Menurutnya, pada musim kemarau tutupan awan di lapisan udara menjadi tipis, atau relatif kecil terjadi. Sehingga pada malam hari, suhu panas matahari yang sempat turun di siang hari, dilepaskan kembali ke udara tanpa ada halangan.
Sehingga suhu di permukaan bumi akan menjadi cepat lebih dingin. Karena suhu panas yang dipancarkan bumi tidak terperangkap oleh awan yang berada di angkasa.
“Sehingga Bumi lebih cepat mengeluarkan panasnya dan untuk suhu di sekitar permukaan, bumi bisa lebih dingin daripada biasanya,” jelas Noor Jannah seperti dilansir dari kompas.com.

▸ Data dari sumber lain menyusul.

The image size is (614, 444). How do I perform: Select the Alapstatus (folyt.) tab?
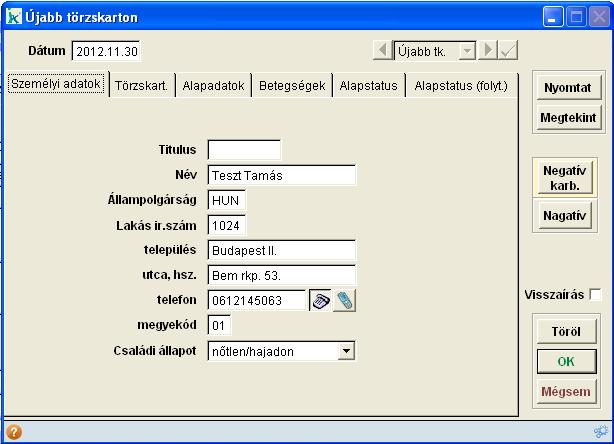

Lalu akan sampai kapan fenomena mbediding ini akan berlangsung? Menurut Noor Jannah, fenomena ini masih akan berlanjut sampai puncak kemarau terjadi, di sekitar Agustus dan September nanti.
Fenomena ini, untuk wilayah daratan rendah akan memberi dampak penurunan suhu sekitar 2 sampai 4 derajat dibanding biasanya. Namun di wilayah pegunungan seperti Dieng, penurunan suhu bisa terjadi sangat drastis.
“Di Dieng, untuk suhu terendahnya bisa mencapai nol derajat untuk puncak musim kemarau ini. Nanti akan bisa kita jumpai seperti embun embun upas di wilayah sana,” lanjutnya.
Bersamaan dengan fenomena mbedhidhing ini, biasanya akan memunculkan potensi kekeringan di sejumlah wilayah. Di wilayah pesisir selatan, seperti Wonogiri, potensi kekeringan akan bisa terjadi, demikian juga di pesisir utara seperti di Rembang.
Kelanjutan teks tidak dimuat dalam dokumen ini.